• [Your assignment] Reproduce word for word the lines between the one containing "Click the trash delete icon" and the end of the entries below, both inclusive; leave out pictures.

• [Extracted records]
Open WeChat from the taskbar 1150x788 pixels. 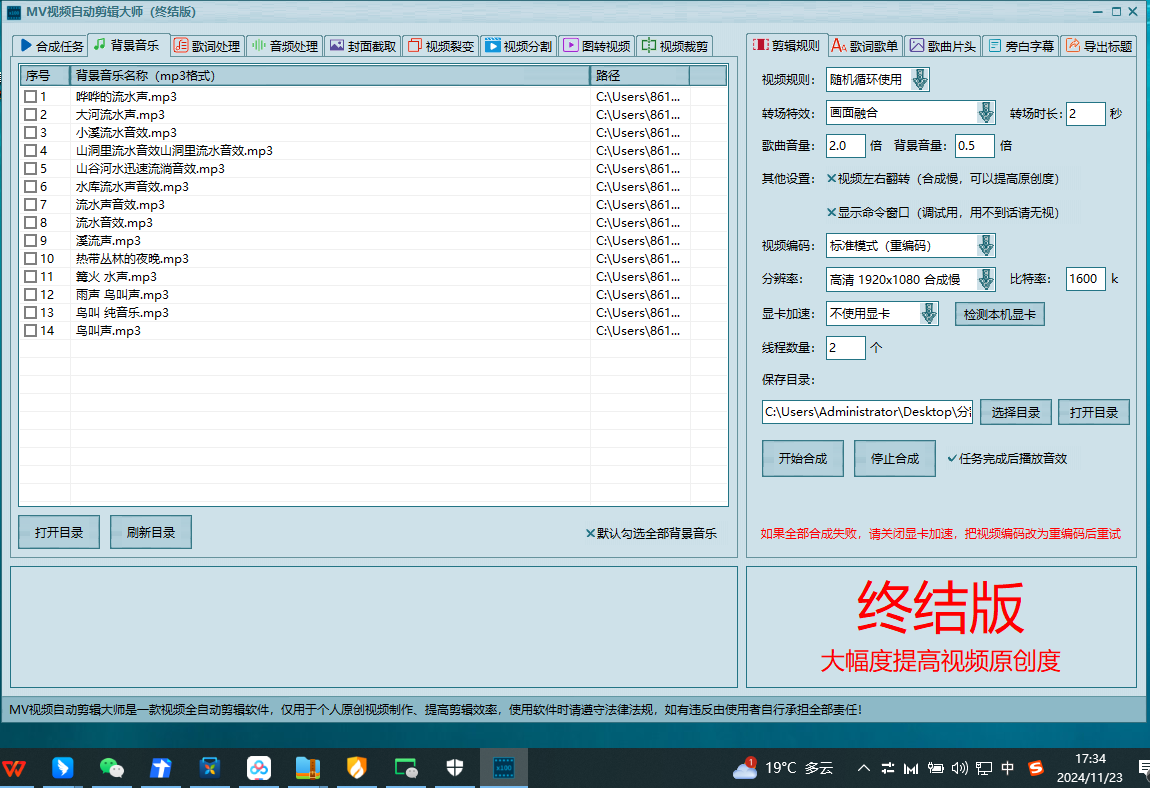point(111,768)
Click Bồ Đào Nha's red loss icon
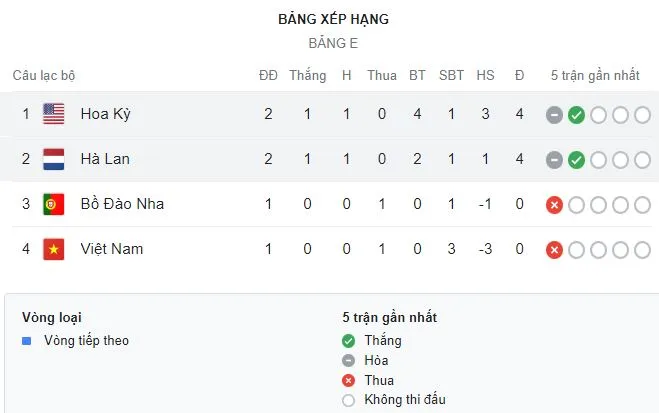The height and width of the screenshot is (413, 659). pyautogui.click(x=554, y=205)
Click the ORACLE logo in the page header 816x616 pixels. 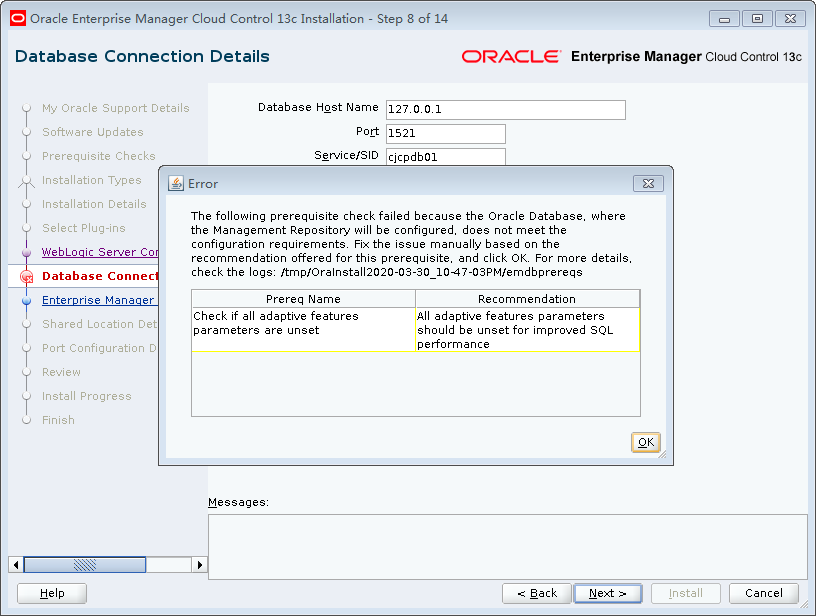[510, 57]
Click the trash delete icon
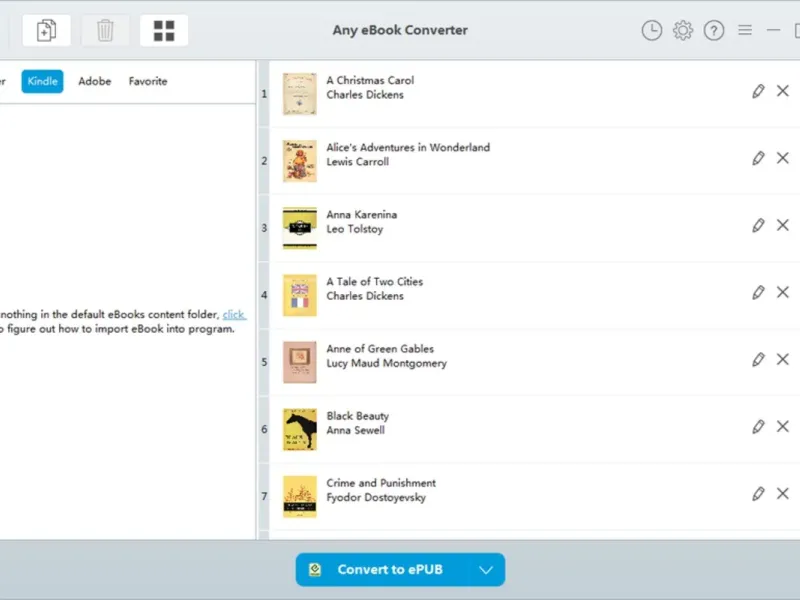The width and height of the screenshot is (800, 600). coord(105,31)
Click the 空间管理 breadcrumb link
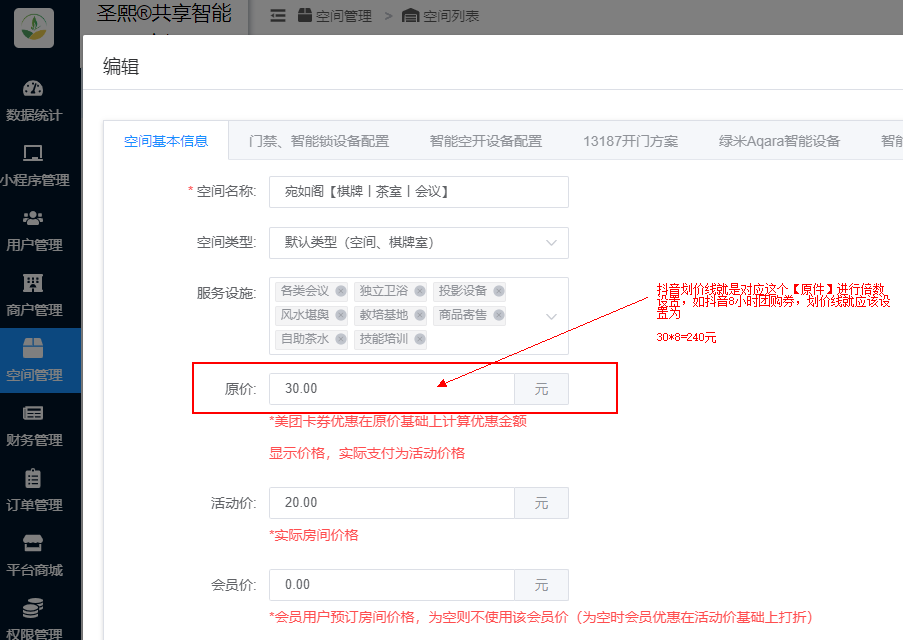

• [Result of this exercise]
Click the trash delete icon
The width and height of the screenshot is (800, 600). coord(105,31)
Click the 空间管理 breadcrumb link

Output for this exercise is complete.